Setiap insan yang menikah pasti memiliki banyak perbedaan. Hal itu membuat pernikahan akan selalu bergerak dan bertumbuh dengan dinamika. Kurang-kurang pandai mengelola dinamika ini bisamenimbulkan perselisihan yang berujung pada pertengkaran bahkan perceraian. Kalau sudah cerai banyak yang dikorbankan, terutama anak-anak. Dalam pengantar buku “Di Jalan Dakwah Aku Menikah” Umi Ida menjelaskan bahwa pernikahan adalah peristiwa fitrah, fiqhiyah, dakwah, tarbiyah, sosial dan budaya yang semuanya harus dipertemukan secara seimbang. Tidak boleh ada salah satu kepentingan yang mendominasi sehingga pernikahan tidak terkesan seperti penjajahan kaum laki-laki kepda kaum perempuan. Mungkin juga sebaliknya. Mencoba untuk memperaktikan nasehat Umi Ida ini saya dan keluarga saling memebri waktu untukmengenal satu sama lain, sabar dan mudah-mudah memaafkan. Berkomunikasi dua arah dalam urusan-urusan dan yag paling pasti saling mengapresiasi. Dalam pengantarnya tersebut Umi Ida mengutip ayat Al-Quran yang berbunyi “Hai manusia, sesungguhnya Kami menciptakan kamu dari seorang laki-laki dan seorang perempuan dan menjadikan kamu berbangsa-bangsa dan bersuku-suku supaya kamu saling mengenal” (Q.S. Al-Hujurat: 13)
Ketiga, menciptakan kemesraan dalam perjuangan dakwah.
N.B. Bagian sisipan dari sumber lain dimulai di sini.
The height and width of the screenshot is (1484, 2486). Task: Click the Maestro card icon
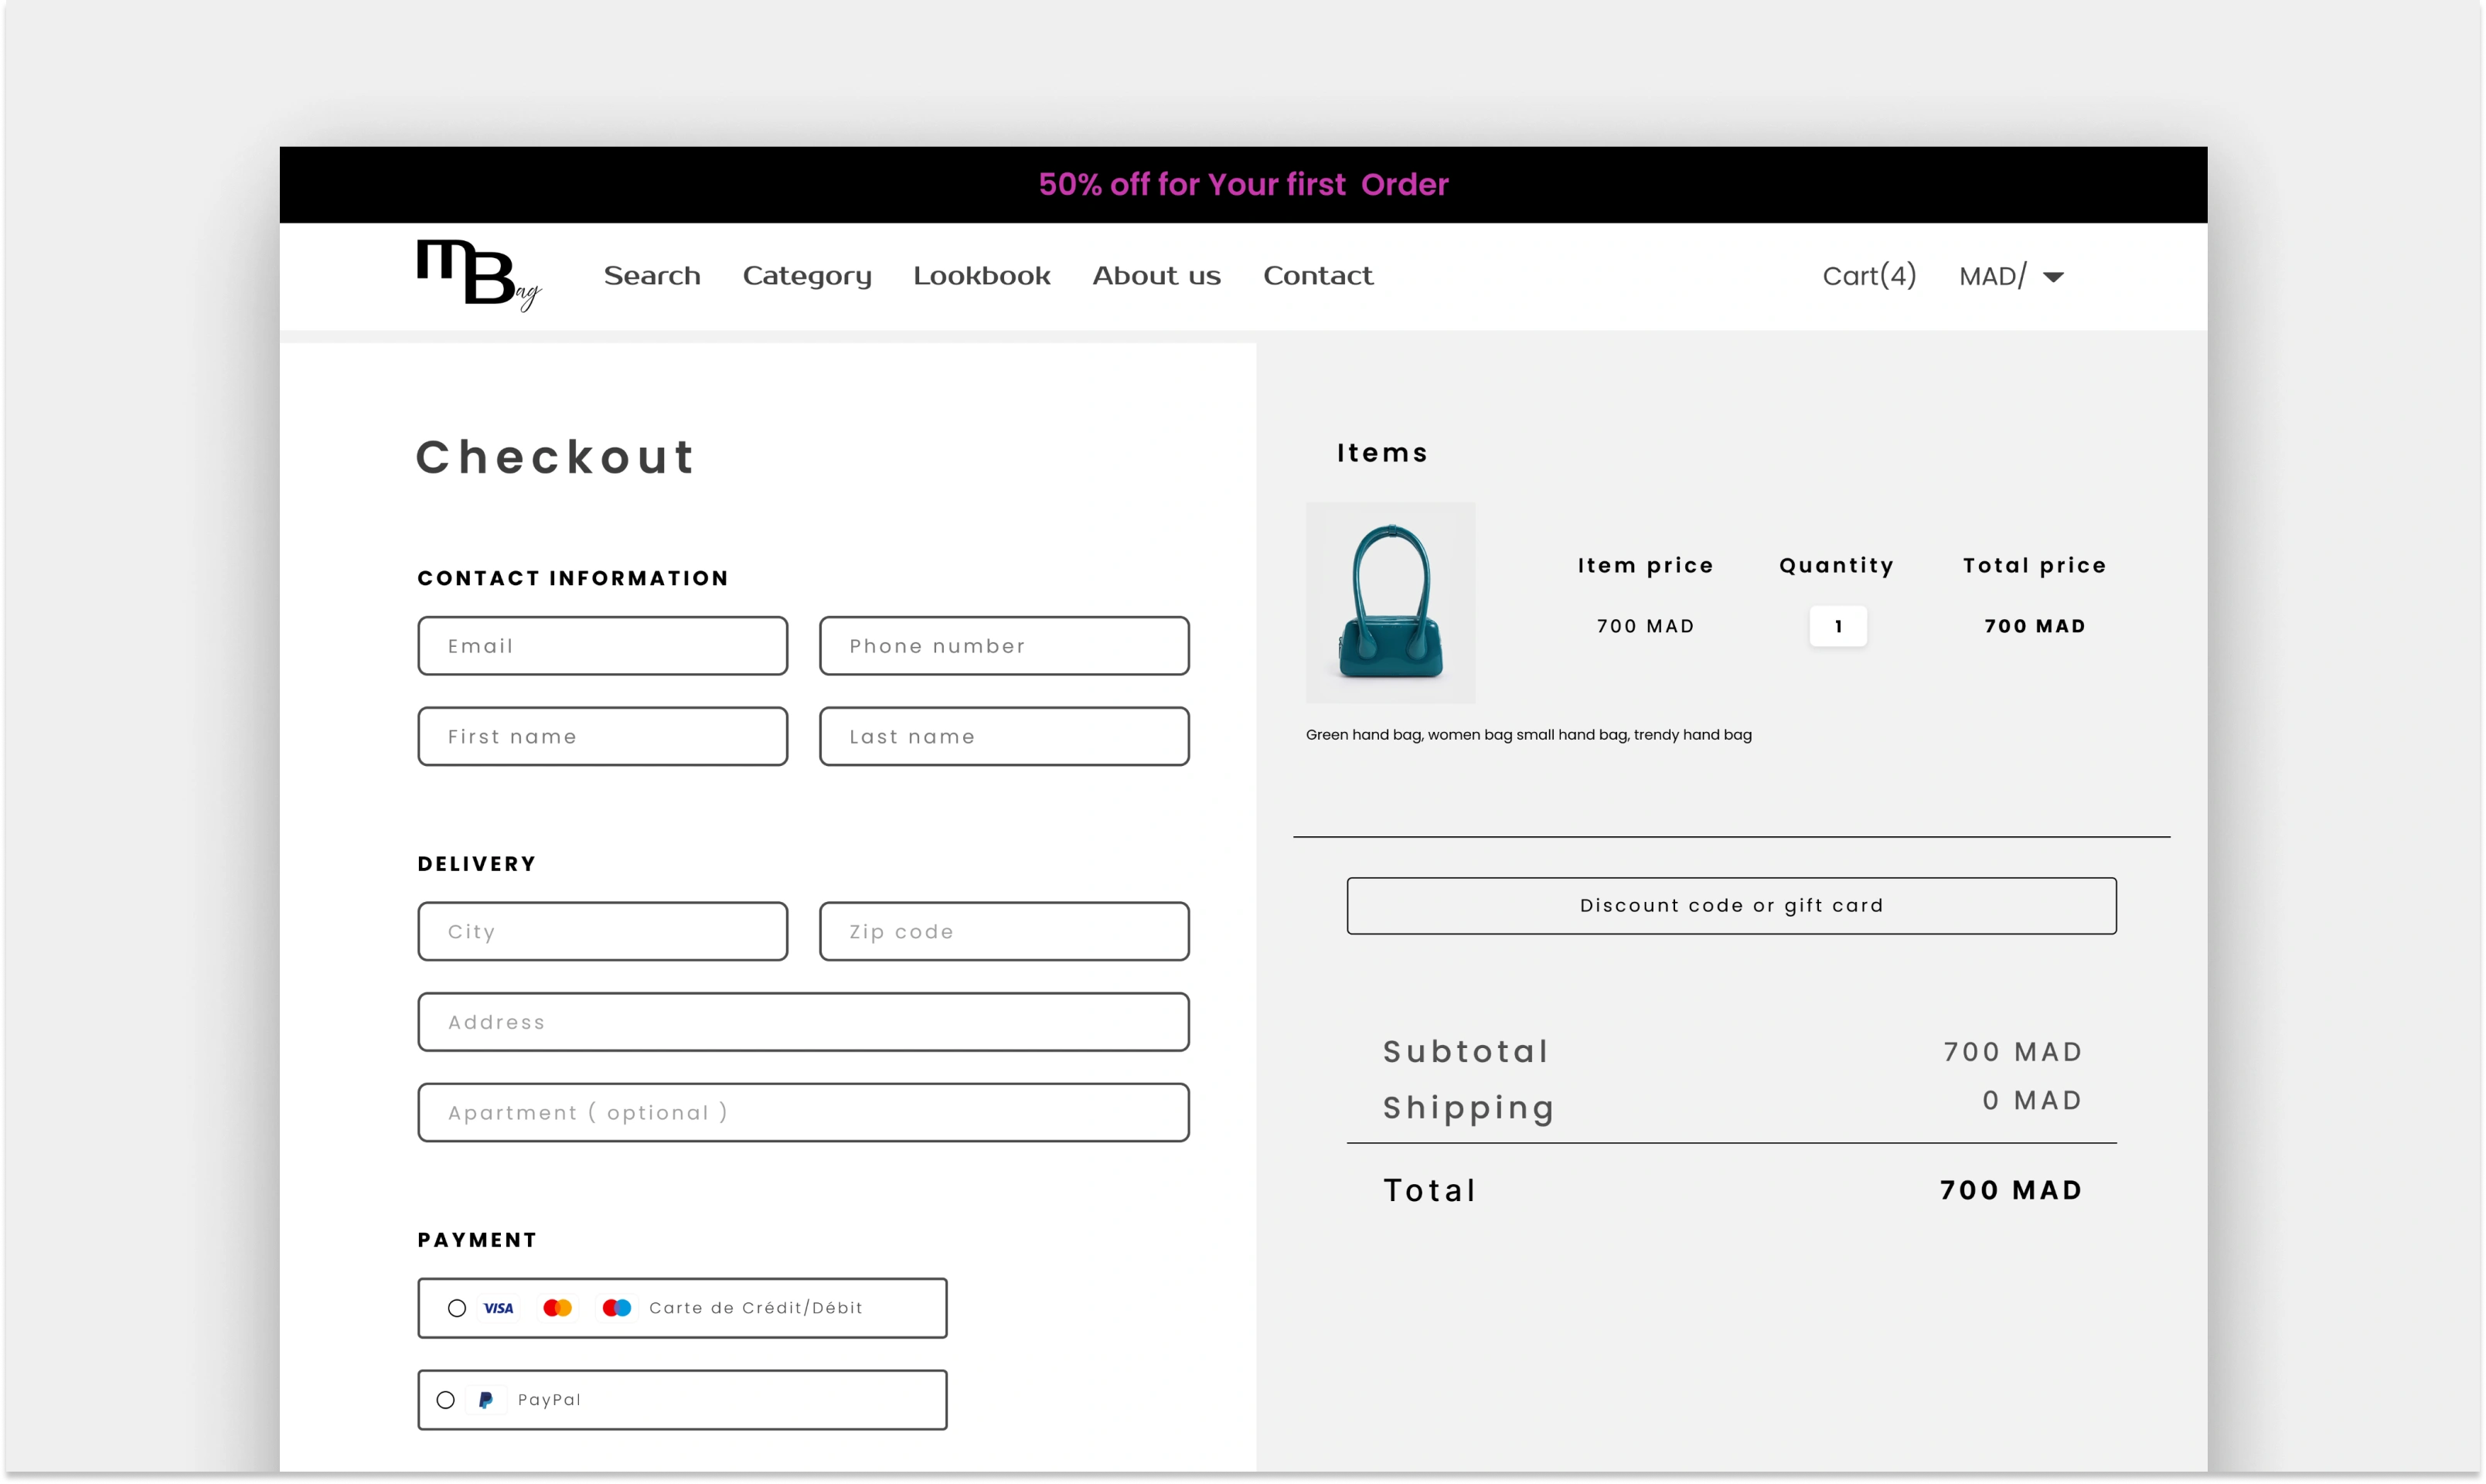(617, 1308)
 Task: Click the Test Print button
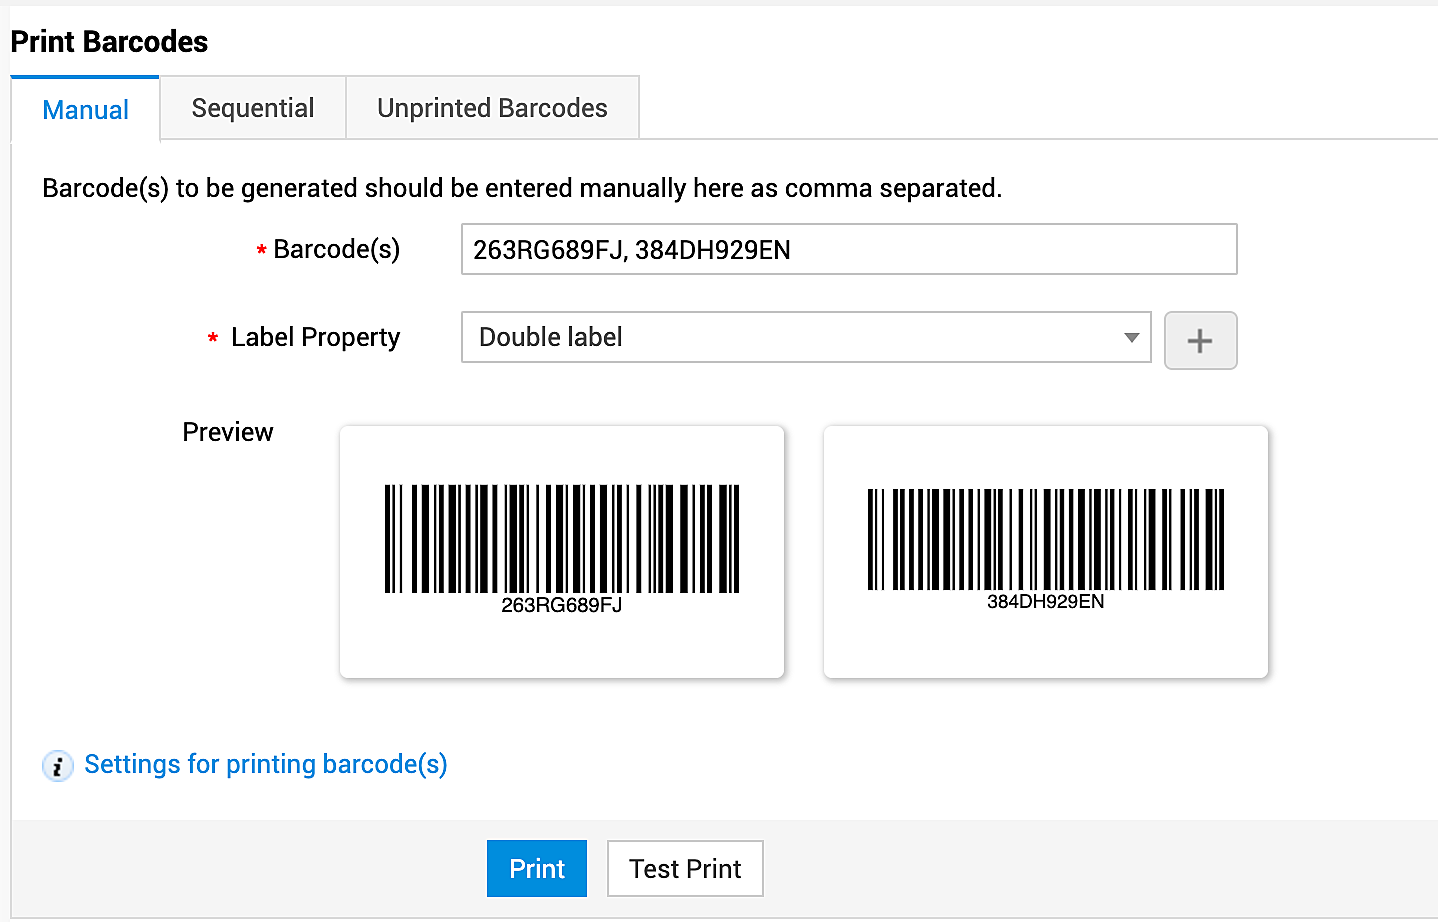tap(685, 869)
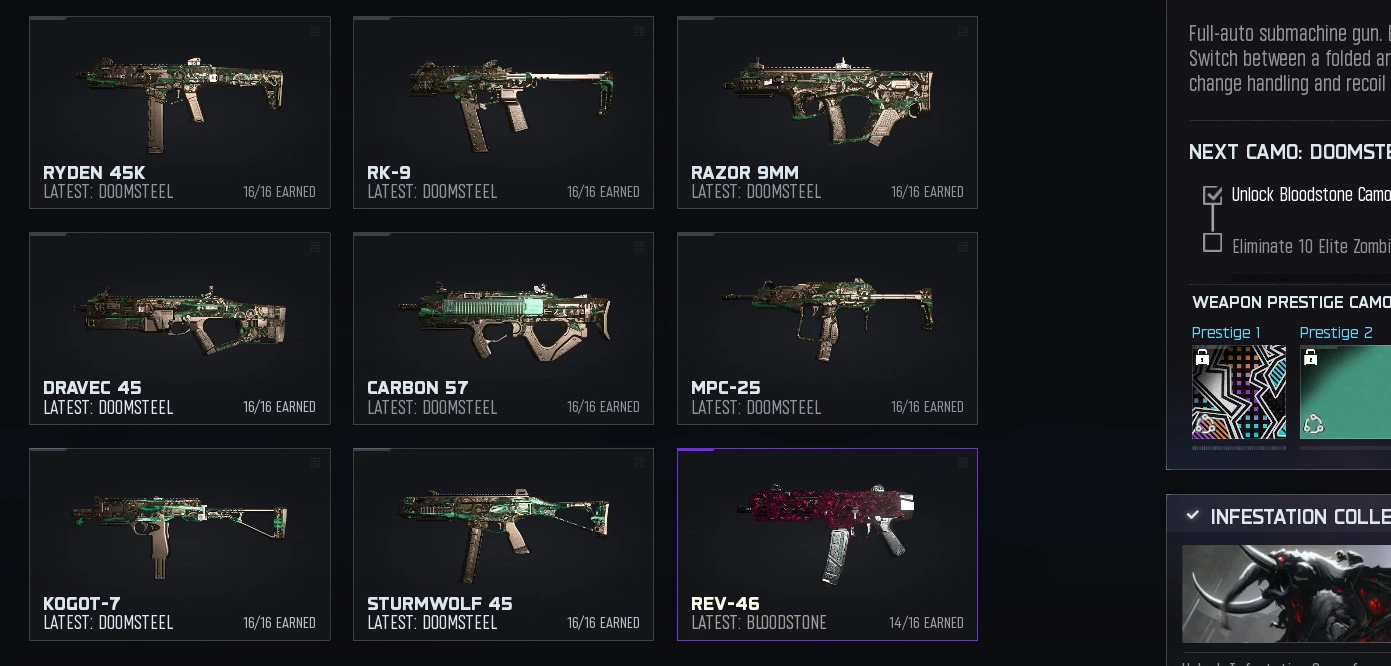Check the Eliminate 10 Elite Zombies box

(1213, 243)
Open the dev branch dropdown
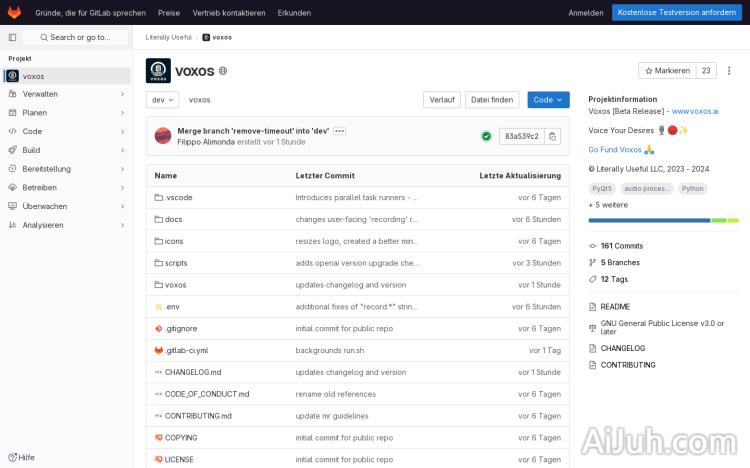750x468 pixels. tap(162, 100)
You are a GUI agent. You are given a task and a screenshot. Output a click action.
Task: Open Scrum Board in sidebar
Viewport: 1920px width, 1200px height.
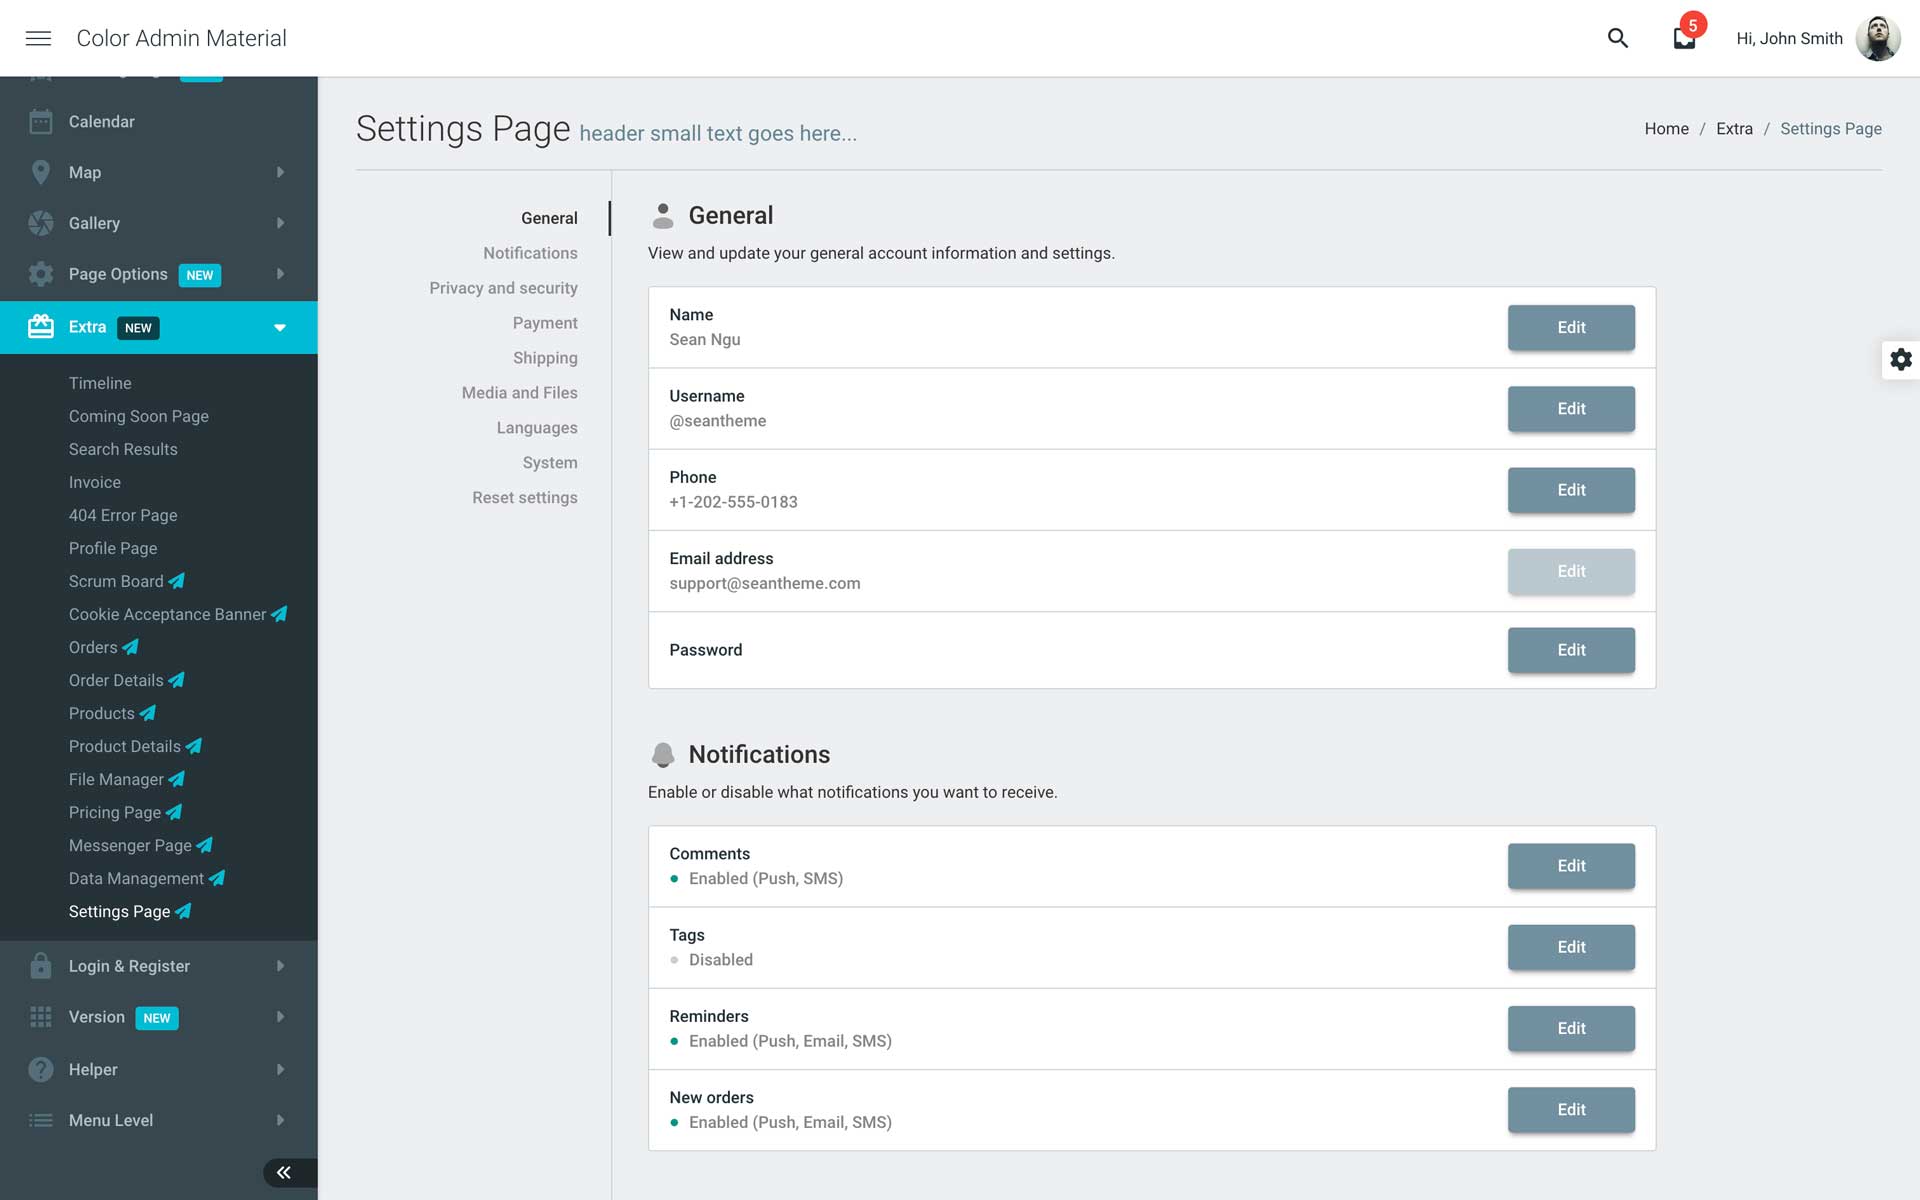click(x=116, y=581)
Dakwah itu kelihatannya menderita. Ada Nabi yang harus dilempar batu ketiak berdakwha di Thaif, ada Imam Ahmad yang tekena cambukan penguasa saat mempertahankan kedudukan Al-Qur’an, ada Buya Hamka yang terpenjara, ada Buya Natsir yang berjas tambal-tambal saat berjuang mempertahankan kemerdekaan. Tetapi semua penderitaaan hanyalah sawangan mata saja. Jika hati yang menatapnya dengan tatapan yang seksama maka akan terpancar keindahan dan kebahagiaan. Salah satu alasannya adalah karena mereka menciptakan kemesraan dalam perjuangan dakwah. Menikah haruslah saling menguatkan. Menguatkan fisik juga menguatkan hati. Suami istri punya peranan di sini.Pak Cah dan Umi lagi-lagi menjadi Uswah dalam menciptakan kemesraan dan perjuangan dakwah.
Keempat, menebarkan inspirasi.
“Sungguh, manusia itu semuanya merugi.” Kata Allah dalam Firmannya pada Quran Surat Al-Ashr. “Kecuali mereka yang beriman, beramal shalih dan saling berwasiat dalam Al-Haq dan kesabaran.” Rumah tangga yang ideal bukan hanya rumah tangga yang menciptakan bahagia untuk anggota keluarganya sendiri. Rumah tangga yang ideal juga harus hadir menginsiprasi bagi setiap manusia yang bermadu kasih dengan halal. Atas dasar keimanan dan terus melanggengkan amal shalih, dalam konteks kerumahtanggaan Pak Cah dan Umi Ida juga terus tanpa lelah berwasiat pada Al-Haq dan Kesabaran. Menebarkan cinta mereka untuk menginspirasi.
Kami mencintaimu Pak Cah dan Umi. Semoga surga bagi gurunda berdua juga kami murid-muridmu.